- [Objective] Reproduce the listing word for word, starting at the line with "Click the Remove input button" and continuing up to and including its final line.

— Start of Information given —

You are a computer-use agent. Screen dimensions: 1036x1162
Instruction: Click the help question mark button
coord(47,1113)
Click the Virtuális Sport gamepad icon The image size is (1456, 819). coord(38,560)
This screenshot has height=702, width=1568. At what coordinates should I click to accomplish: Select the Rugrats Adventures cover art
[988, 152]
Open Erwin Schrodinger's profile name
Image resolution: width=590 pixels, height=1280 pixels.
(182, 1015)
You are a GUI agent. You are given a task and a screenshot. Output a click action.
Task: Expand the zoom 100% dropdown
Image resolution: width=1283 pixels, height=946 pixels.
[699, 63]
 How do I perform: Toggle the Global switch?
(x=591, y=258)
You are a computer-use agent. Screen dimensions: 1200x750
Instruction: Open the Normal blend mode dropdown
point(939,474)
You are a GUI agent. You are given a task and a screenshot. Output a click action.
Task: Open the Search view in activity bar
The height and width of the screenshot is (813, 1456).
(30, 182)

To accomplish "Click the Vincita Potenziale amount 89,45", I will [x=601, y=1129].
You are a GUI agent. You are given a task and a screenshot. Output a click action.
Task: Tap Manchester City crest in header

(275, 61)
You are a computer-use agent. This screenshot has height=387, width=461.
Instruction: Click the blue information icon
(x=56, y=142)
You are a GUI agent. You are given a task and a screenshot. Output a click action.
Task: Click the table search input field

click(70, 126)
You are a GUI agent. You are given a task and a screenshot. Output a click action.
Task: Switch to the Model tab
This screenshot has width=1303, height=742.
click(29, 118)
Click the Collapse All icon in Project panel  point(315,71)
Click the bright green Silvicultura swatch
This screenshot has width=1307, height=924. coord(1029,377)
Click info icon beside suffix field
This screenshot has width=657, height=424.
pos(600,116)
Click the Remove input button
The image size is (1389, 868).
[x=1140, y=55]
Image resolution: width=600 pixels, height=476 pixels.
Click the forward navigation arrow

— End of Information given —

- [The output]
Click the Remove input button
The image size is (1389, 868).
[x=1140, y=55]
Image resolution: width=600 pixels, height=476 pixels.
Click the forward navigation arrow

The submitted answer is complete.